Our PMQ had been built in 1949 to the same CMHC plans as our house in Fort Providence. But this time, instead of facing the bush, our living-room windows looked out on the Mackenzie River.

But the biggest difference between these two PMQs was that the new house was already furnished. This we very much appreciated, as it saved us the considerable amount of time and trouble it would have taken to pack our family furniture, goods, and chattels and have them loaded on a riverboat for transport downriver to Aklavik - and hope that they would arrive before we did.

The furnishings provided were ideal for a young family: good, solid maple Gibbard furniture in the colonial style, and in a pleasant mellow golden shade too. Pretty flower-patterned curtains were at the windows and the whole house appeared both welcoming and practical.

There was one slight drawback though - in the kitchen equipment. The pots and pans were of a size suitable for an army cook. However, we had been warned of this by the outgoing tenants, so I had taken my own, somewhat smaller, utensils with me.

What we wished to retain of our Fort Providence furniture we had had crated and sent to storage "outside" via the usual barge and train route, but we did have a few indispensable bits and pieces sent on to Aklavik.
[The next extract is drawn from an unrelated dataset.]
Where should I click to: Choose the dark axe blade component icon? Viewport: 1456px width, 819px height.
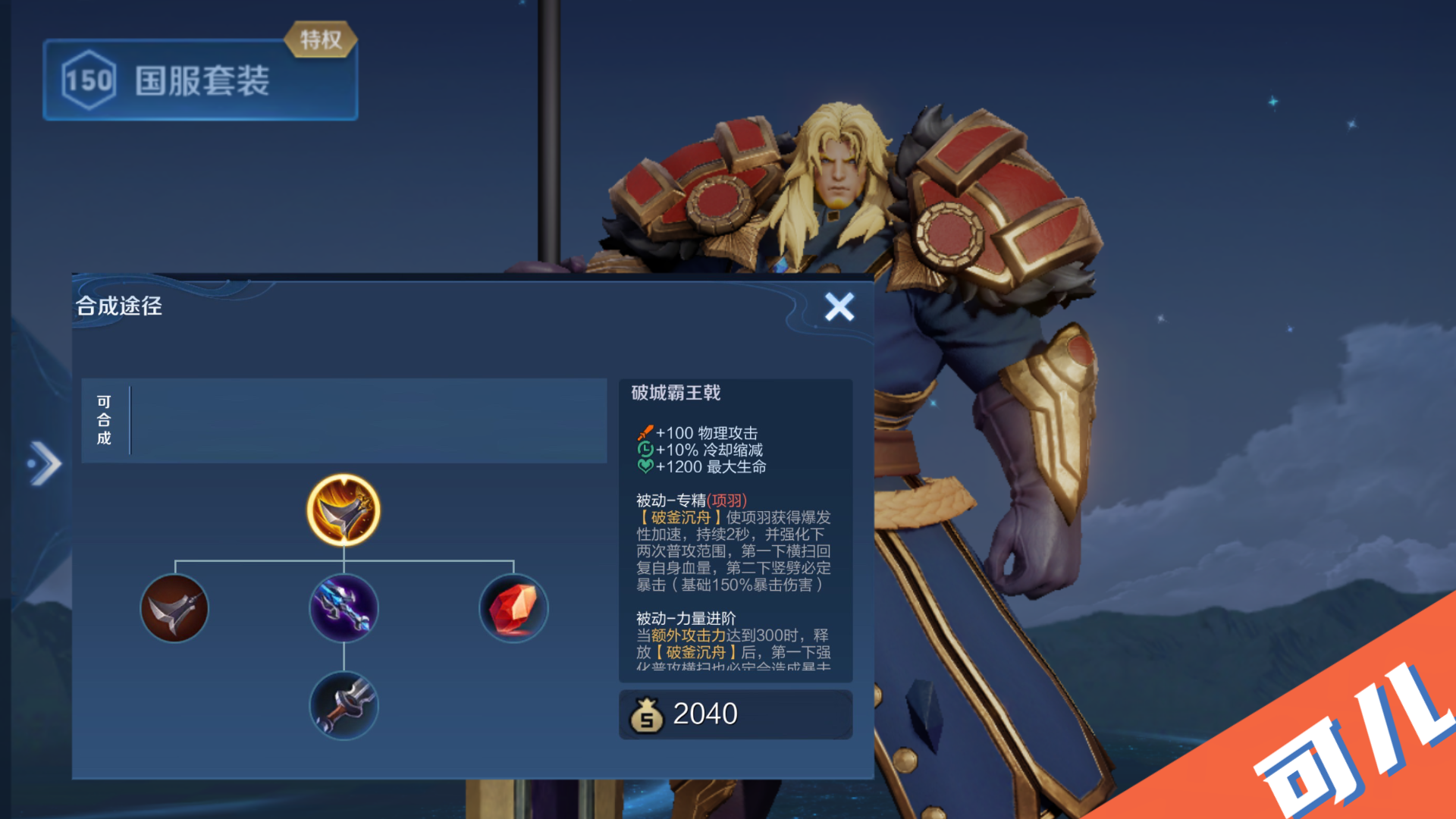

These included my small portable sewing machine, a reliable iron, a food mixer, a diaper pail, a small crib, our eiderdowns, a box of books, and, I think, our wringer washing machine (I cannot remember if one was supplied with the house). All of these items duly arrived quite soon by river, on one of the barges that were pushed downriver by the busy tugs.

Mackenzie River, with the Richardson Mountains in the distance and Chris and Jill in the foreground.
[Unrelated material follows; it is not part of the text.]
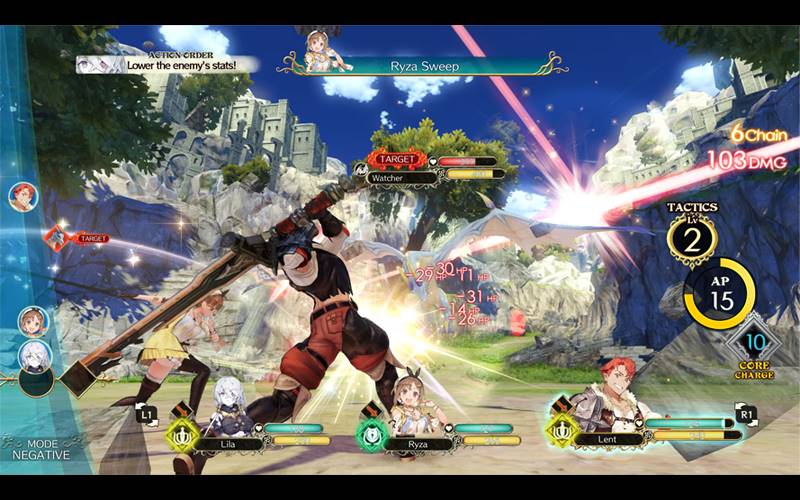Click Lent's red-haired portrait on the turn timeline
This screenshot has width=800, height=500.
(23, 196)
From our front windows we could watch the rapidly flowing water of the summer river gradually change to the solid ice of winter. During the short summer season we could see a constantly changing congregation of vessels: Inuit fishing schooners from Banks Island, the regular river workhorse tugs and barges that had started their journey on Great Slave Lake, and the small local boats powered by "kickers." After winter came and ice had formed on the river, children playing on the riverbank had to watch out for sleds and dog-teams; guided by their drivers, they would suddenly veer from their route along the frozen river and race up the bank towards the delights of town.